What is very interesting is that this rat study, Protective effects of GABA against metabolic and reproductive disturbances in letrozole induced polycystic ovarian syndrome in rats, reports some very specific benefits of GABA being protective against metabolic and reproductive disturbances in PCOS.
Letrozole or Femara, a non-steroidal aromatase inhibitor (i.e. it lowers estrogen production) is used to treat breast cancer in postmenopausal women and it induced PCOS in the rats.
The following benefits were found when GABA was used in the rats with PCOS:
- reduced body weight
- reduced body mass index
- reduced testosterone
- a favourable lipid profile
- normal glucose tolerance
- a decreased number of cystic follicles in the ovaries
These results are profound.
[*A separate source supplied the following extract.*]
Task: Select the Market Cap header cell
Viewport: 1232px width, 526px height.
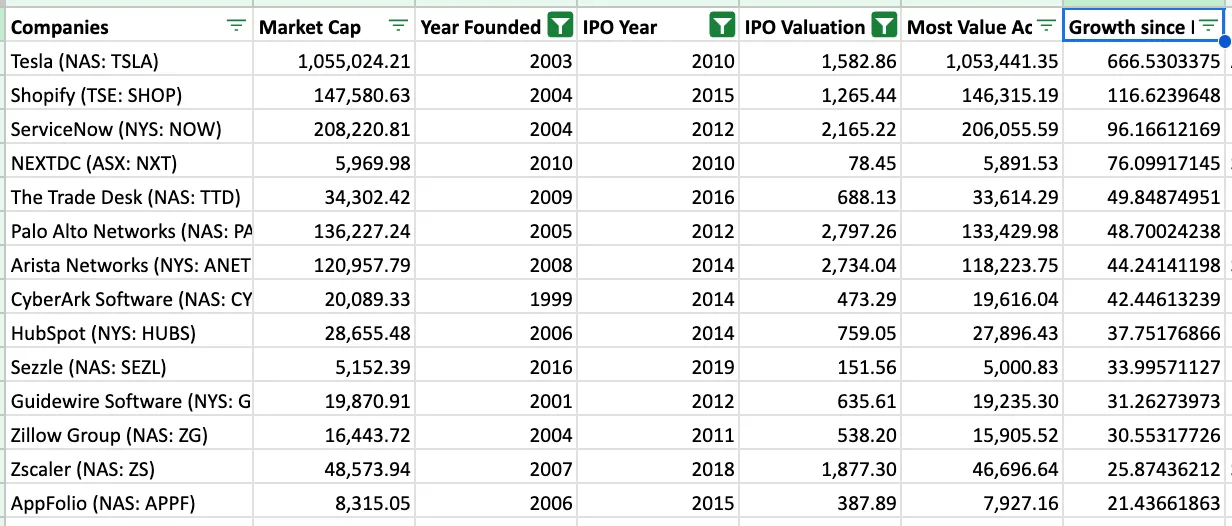Action: pyautogui.click(x=310, y=27)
But wait for it …”the effects observed with GABA were comparable to that with metformin” with none of the side-effects (which can actually include anxiety, a racing heart, shakiness and depression).
The authors conclude as follows:
The results suggest that GABA treatment has shown protective effects in PCOS and provides beneficial effects either by reducing insulin resistance or by inducing antioxidant defence mechanisms.
The above paper didn’t measure anxiety levels but it’s very common with PCOS. According to this paper, Polycystic Ovary Syndrome: A Review of Treatment Options With a Focus on Pharmacological Approaches
after PCOS is diagnosed, studies show that more than 50% of patients develop prediabetes or diabetes, and there is an increased risk of myocardial infarction (MI), dyslipidemia, hypertension, anxiety, depression, endometrial cancer, and sleep apnea.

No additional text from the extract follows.